Kant oferece uma formulação complementar do imperativo categórico. "Age de tal modo que trates sempre
a humanidade, quer seja na tua pessoa quer na dos outros, nunca unicamente como
meios, mas sempre ao mesmo tempo como um fim." Kant pretende, que
este imperativo é equivalente ao anterior e que permite retirar as mesmas
conclusões práticas.
Como ser humano, afirma Kant, não sou apenas um fim em mim mesmo,
sou um membro do reino dos fins — uma associação de seres racionais sob leis
comuns a todos. A minha vontade, como se disse, é racional na medida em que as
suas máximas puderem transformar-se em leis universais. A conversa desta
afirmação diz que a lei universal é a lei feita por vontades racionais como a
minha. Um ser racional "só está sujeito a leis feitas por si mesmo e que,
no entanto, sejam universais". No reino dos fins, todos somos igualmente
legisladores e súbditos. Isto faz lembrar a vontade geral de Rousseau.
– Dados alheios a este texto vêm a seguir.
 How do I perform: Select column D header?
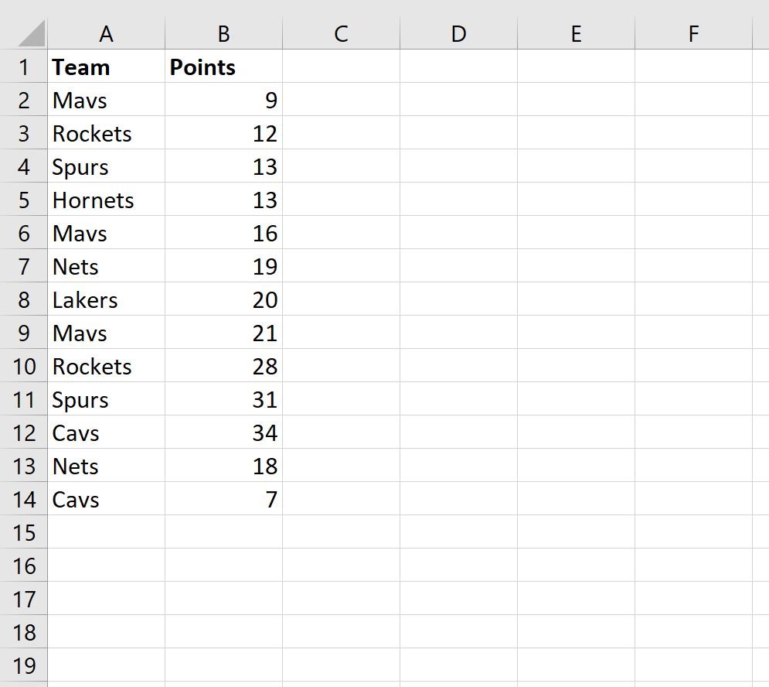[458, 33]
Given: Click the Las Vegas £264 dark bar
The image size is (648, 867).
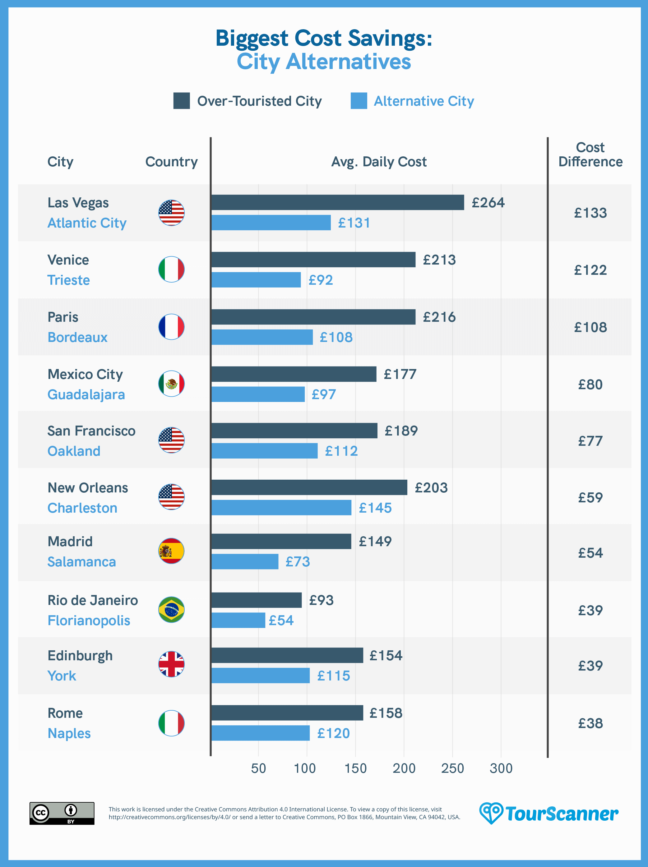Looking at the screenshot, I should click(x=338, y=203).
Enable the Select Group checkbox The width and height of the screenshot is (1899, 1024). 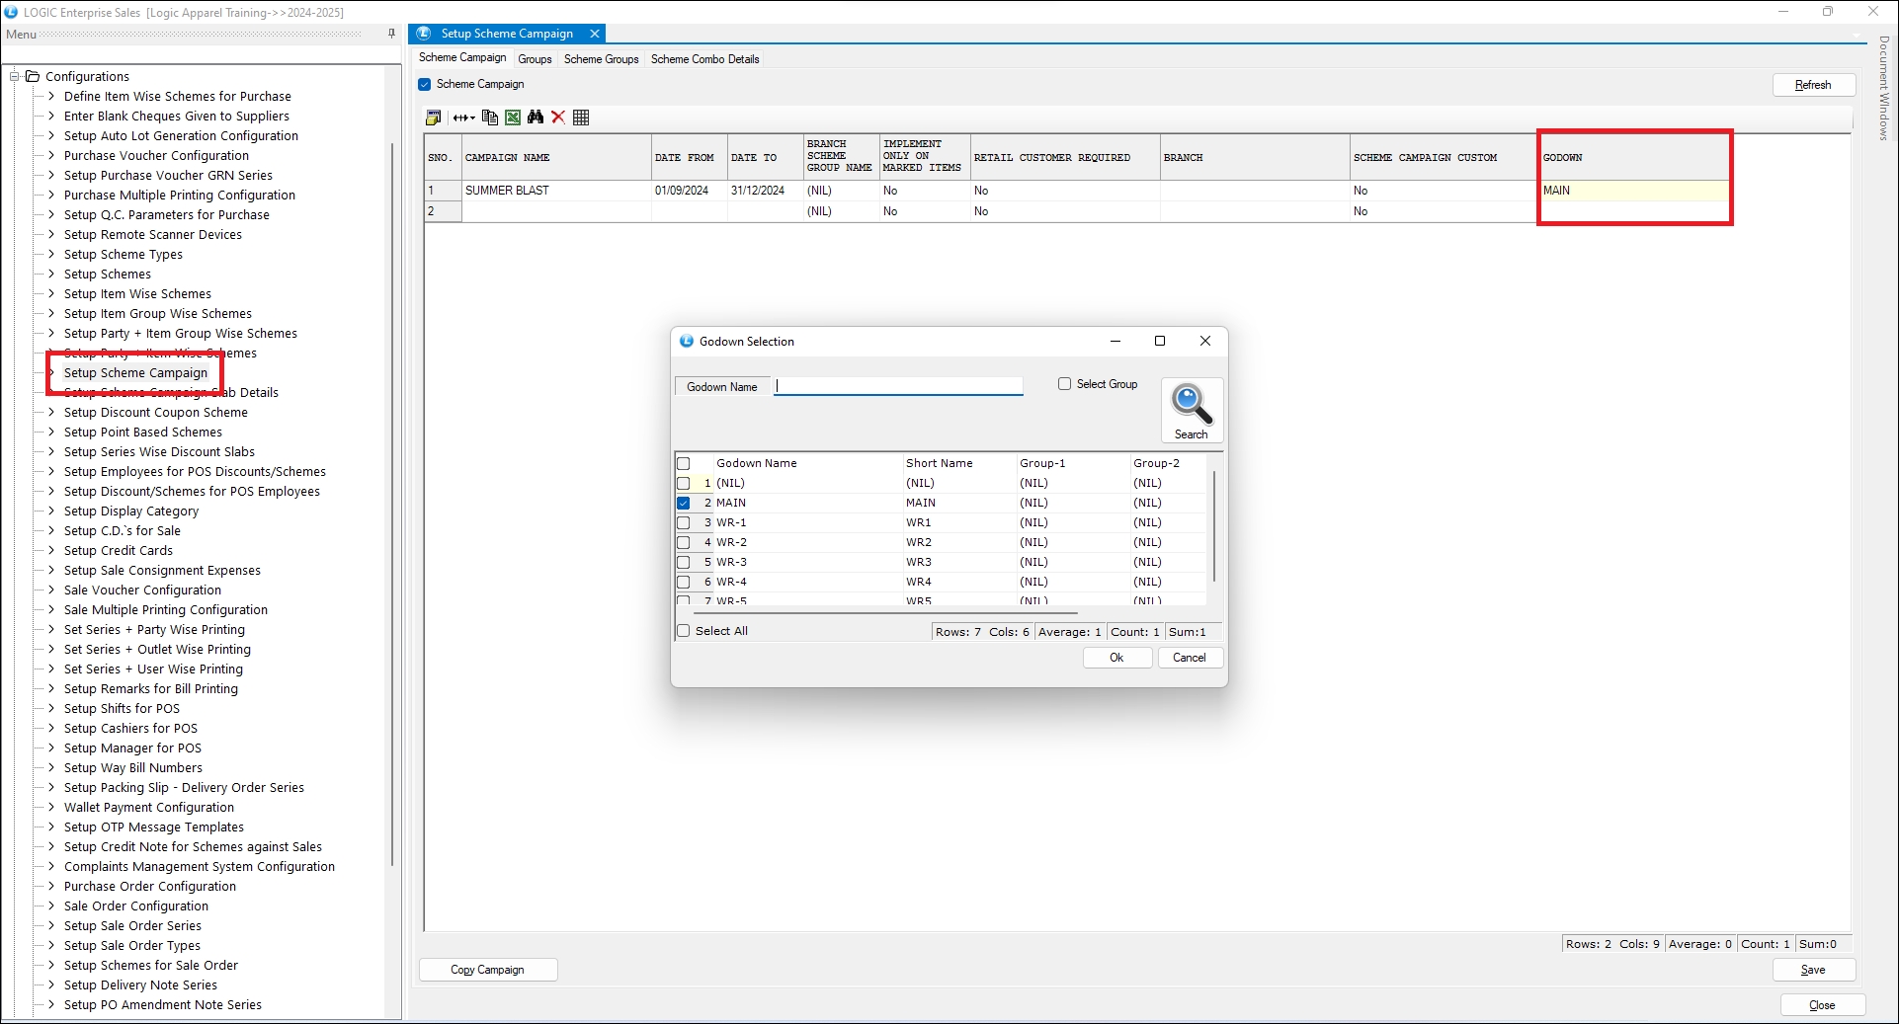[x=1064, y=384]
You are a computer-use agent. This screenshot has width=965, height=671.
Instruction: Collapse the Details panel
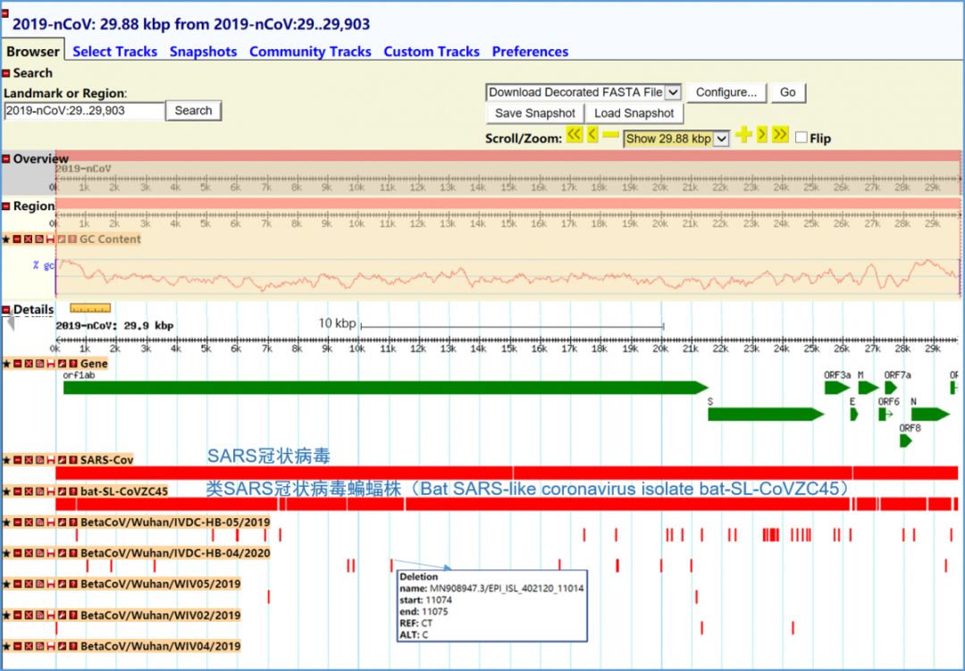[x=6, y=310]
É aqui que entra a distinção kantiana entre autonomia e
heteronomia. A pessoa só pode assumir-se como um fim em si mesmo se for
autónoma, ou seja, se se guiar pela sua razão em todas as dimensões da sua
vida, inclusive no campo da moralidade. A autonomia, neste sentido, significa
independência racional (aquilo a que Kant também chama maioridade) – a palavra
autonomia tem origem em duas palavras gregas: ‘autos’, que significa ‘si
próprio’ e ‘nomos’ que significa ‘norma’ ou ‘lei’, daqui se depreende que quem
é autónomo segue as suas próprias leis, ou seja, não está dependente de normas
morais exteriores. Isto é interessante, porque, de acordo com Kant, se
seguirmos a nossa razão estamos a ser autónomos e, ao mesmo tempo, estamos a
instituir uma legislação universal, porque a razão é universal (é idêntica em todos
os sujeitos e permite o acordo da ação de todos os sujeitos racionais, se estes
cumprirem a lei moral).
A heteronomia é, pelo contrário, um estado de dependência –
‘heteros’, em Grego antigo significa ‘outro’, o que nos leva a concluir que a
heteronomia significa seguirmos as normas/leis/máximas ditadas por outros, é
sermos dependentes da vontade dos outros (sejam eles pessoas, instituições,
grupos sociais ou a sociedade).
Kant conclui a exposição do seu sistema moral com um elogio à
dignidade da virtude. No reino dos fins, tudo tem um preço ou uma dignidade. Se
algo tem um preço, pode ser trocado por qualquer outra coisa. O que tem
dignidade é único e não pode ser trocado; está além do preço.
A "moralidade, e a humanidade enquanto capaz de moralidade,
são as únicas coisas que têm dignidade. A destreza e a diligência no trabalho
têm um preço venal; a argúcia de espírito, a imaginação viva e as fantasias têm
um preço de sentimento; pelo contrário, a lealdade nas promessas, o bem querer
fundado em princípios (e não no instinto) têm um valor intrínseco." As
palavras de Kant ecoaram ao longo do século XIX e ainda emocionam muitas
pessoas hoje em dia.
Assim, a segunda formulação do imperativo categórico diz-nos que
temos o dever moral de tratar as pessoas como fins em si mesmos e não como
coisas que podem ser usadas para alcançarmos os nossos próprios fins – ou seja,
temos que respeitar a autonomia das outras pessoas, independentemente da sua
condição social ou económica.
Anthony Kenny (Texto adaptado)
Retirado de História Concisa da Filosofia Ocidental, de Anthony
Kenny. Trad. Desidério Murcho, Fernando Martinho, Maria José Figueiredo, Pedro
Santos e Rui Cabral (Temas e Debates, 1999).